What is needed:
Identify each line below that contains the string "screenshot", matching case exactly, and copy those lines.
-------- Supplied material --------
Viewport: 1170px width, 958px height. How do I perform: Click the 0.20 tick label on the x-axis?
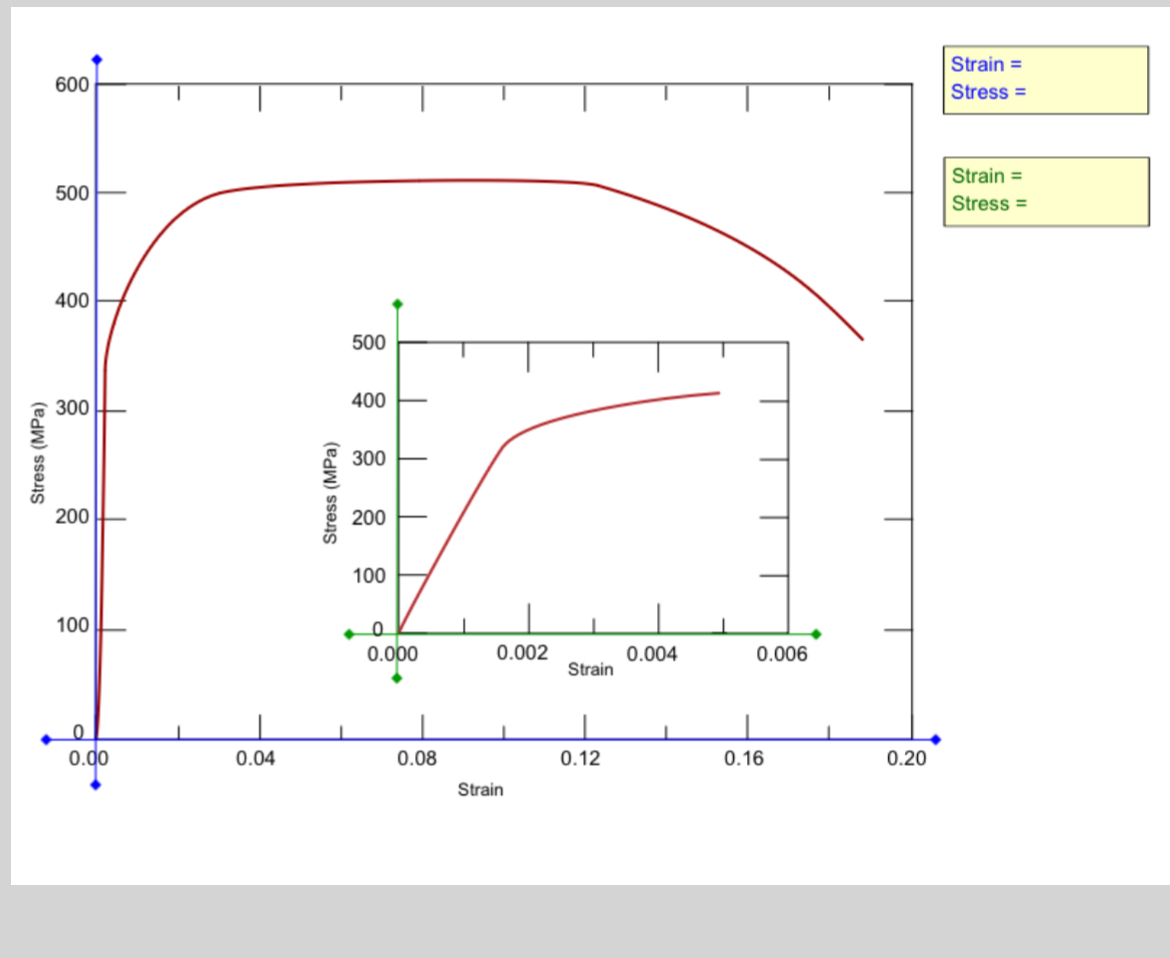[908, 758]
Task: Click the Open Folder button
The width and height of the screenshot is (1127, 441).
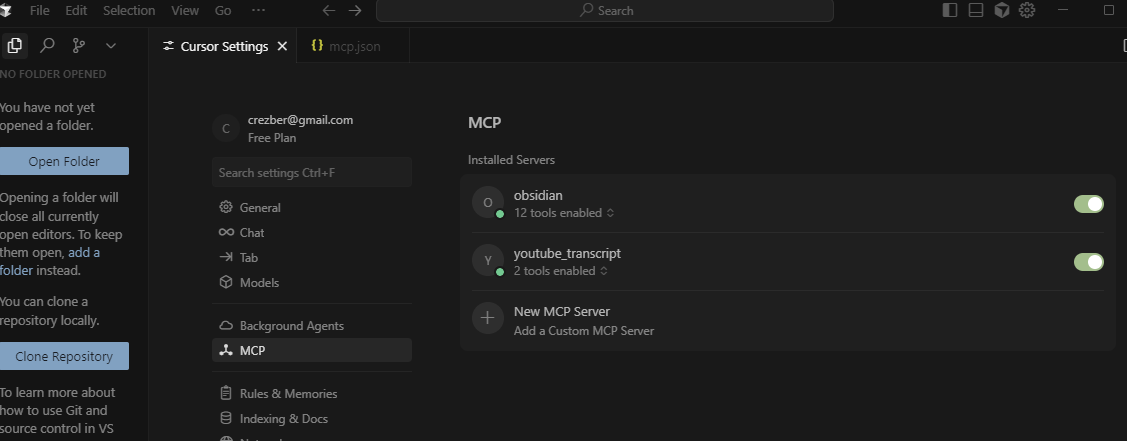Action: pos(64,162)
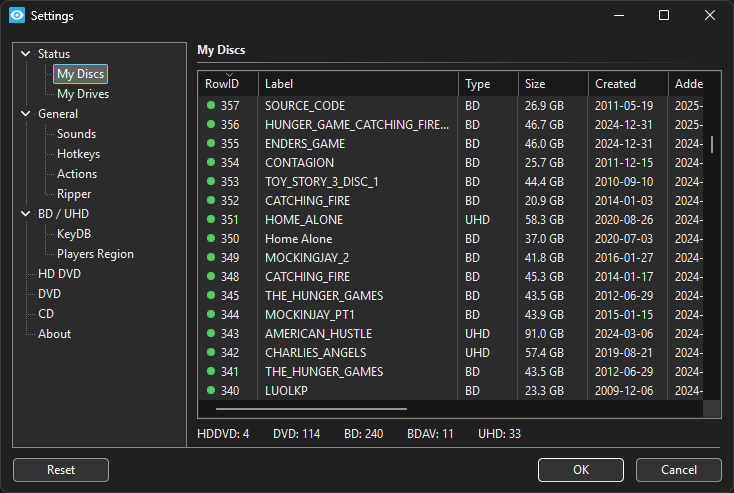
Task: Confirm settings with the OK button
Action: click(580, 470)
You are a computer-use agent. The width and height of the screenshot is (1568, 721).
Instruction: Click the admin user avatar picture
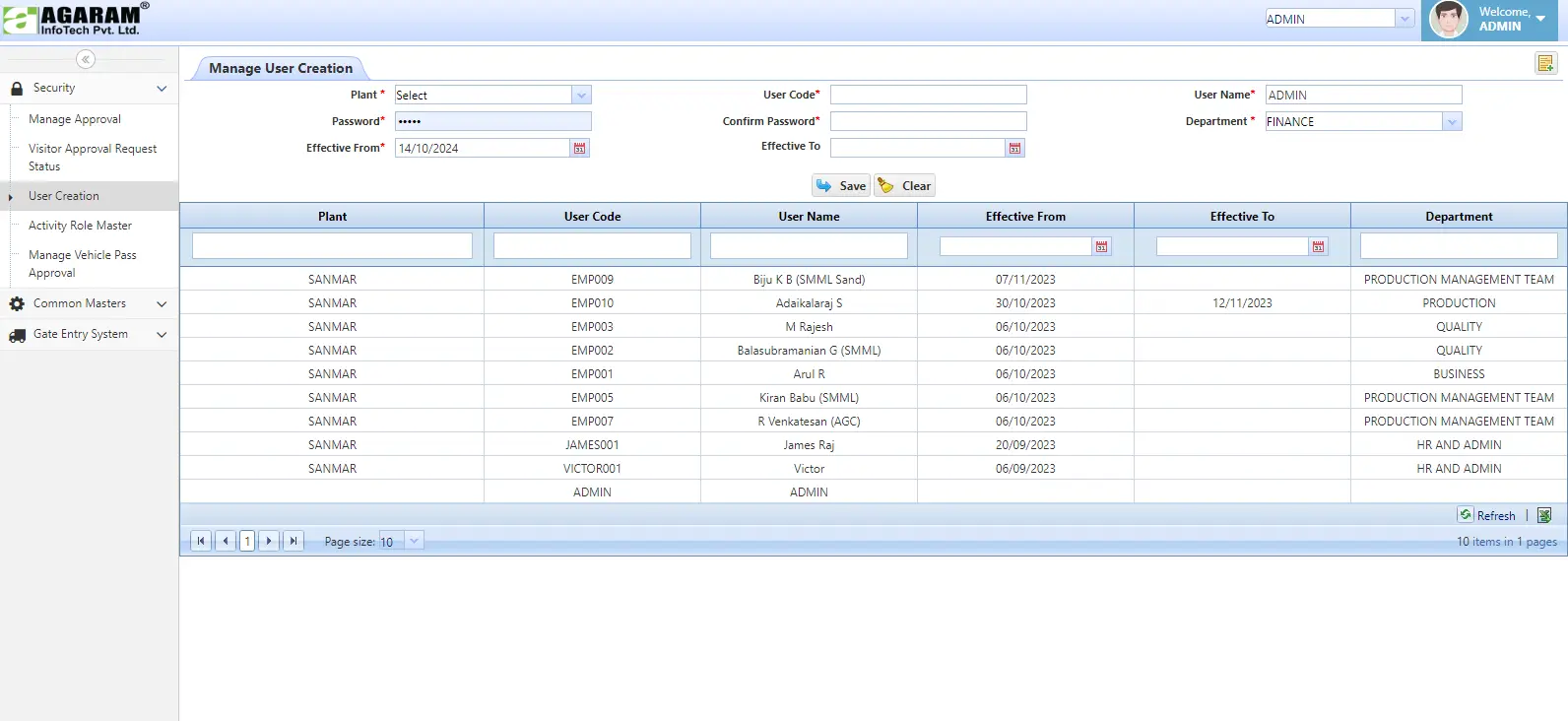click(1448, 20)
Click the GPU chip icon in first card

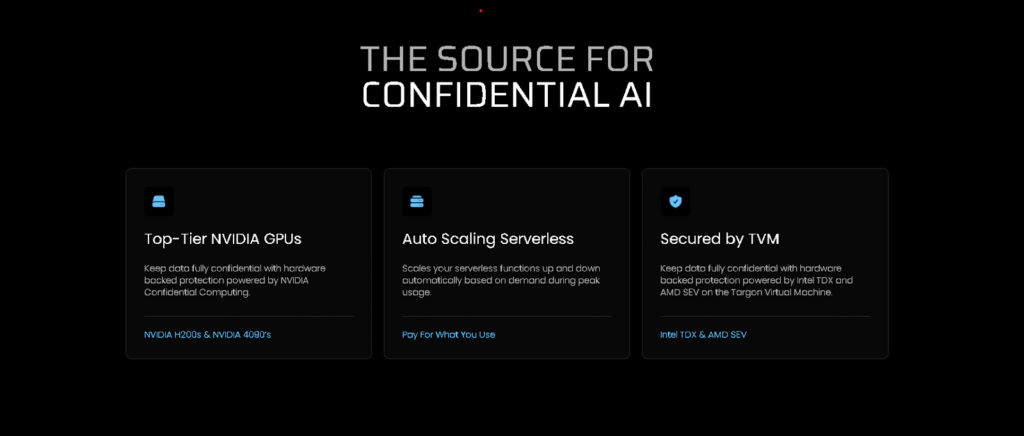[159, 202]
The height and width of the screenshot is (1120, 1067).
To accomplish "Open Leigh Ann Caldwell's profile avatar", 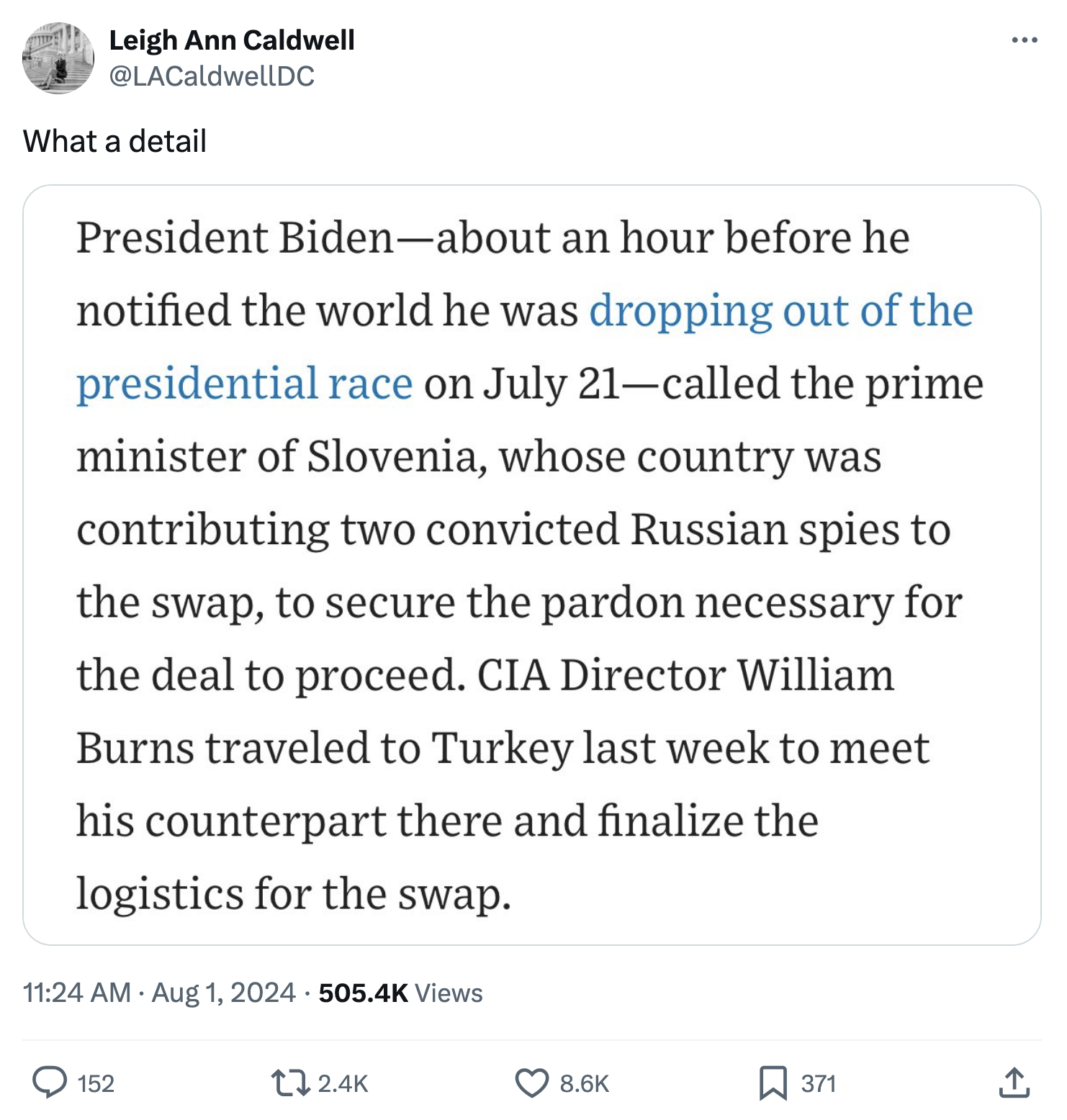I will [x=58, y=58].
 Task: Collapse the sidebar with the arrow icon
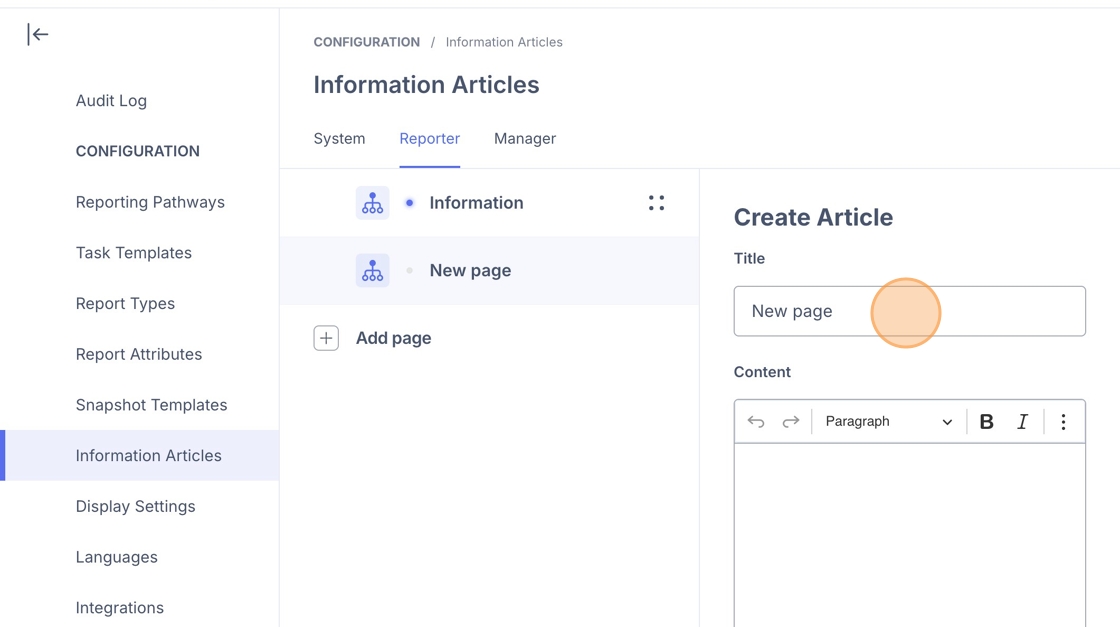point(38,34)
--------
In response:
The width and height of the screenshot is (1127, 441).
You are a computer-use agent. The width and height of the screenshot is (1568, 721).
The height and width of the screenshot is (1120, 1067).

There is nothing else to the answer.